Supposedly as late as 1940, the D&RGW was still entertaining the idea of articulated locomotives on the narrow-gauge lines. When the Sumpter Valley went out of business, they had the pair of ex-Uintah 2-6-6-2s (the sole articulated narrow-gauge locomotives built for US operation), and D&RGW was rumored to have taken a look at buying them, but decided to pass on the pair. They then went down to International Railways of Central America in Escuintla, Guatemala, where they ran into early 1960s before being parked. They were torn down for an overhaul sometime afterwards, but then the Guatemalan Civil War ripped through the area and the IRCA was abandoned and the pair scrapped.

NickD
NickD MegaDork
2/23/23 2:17 p.m.

The Rio Grande Southern was the sick man of Colorado.

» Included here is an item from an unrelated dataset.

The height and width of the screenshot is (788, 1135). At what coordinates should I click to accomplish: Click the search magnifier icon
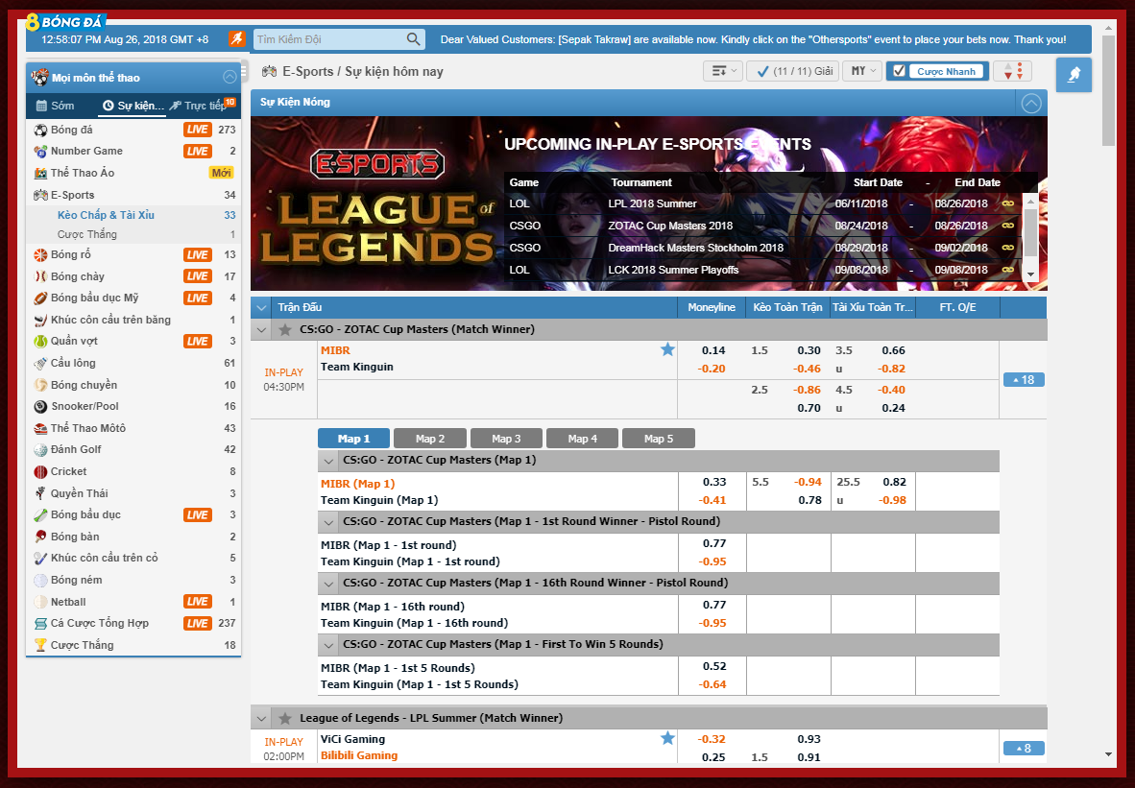413,39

It started out plenty hopeful, but shortly into it's life it was crippled by the Panic of 1893 and never truly recovered.

The Rio Grande Southern, referred to locally as just "The Southern" ran from the Durango to Ridgway through the delightfully named Lizard Head Pass. It was built by Russian immigrant and Colorado toll road builder Otto Mear, the famed "Pathfinder of the San Juans", with the intent to transport immense amounts of silver mineral traffic that were being produced by the mining communities of Rico and Telluride.

The Denver & Rio Grande (which became the Denver & Rio Grande Western when it absorbed the Rio Grande Western) had built their narrow-gauge route from Denver in 1870, made its way to the Animas Valley from Alamosa and established the city of Durango in 1881, and then continued on to the town of Silverton in 1882. The D&RG would later build a route from Salida to Montrose, and then south to where they established the town of Ridgway (named after D&RG superintendent Robert M. Ridgway) and reached the mining town of Ouray in 1887. The D&RG had surveyed possible routes to access the town of Rico and connect the Ouray branch: one that branched off of the Silverton Branch at Hermosa and another route that Otto Mears' short-lived Silverton would eventually be constructed on. But as far as the D&RG was concerned, Red Mountain Pass was impenetrable by rail. It was Otto Mears who decided to take on the task of connecting the D&RG's rail lines that were separated north and south of the central San Juans. Mears had been on good terms with the D&RG from building the roadbed for their route to Gunnison over Guncha and Marshall Pass.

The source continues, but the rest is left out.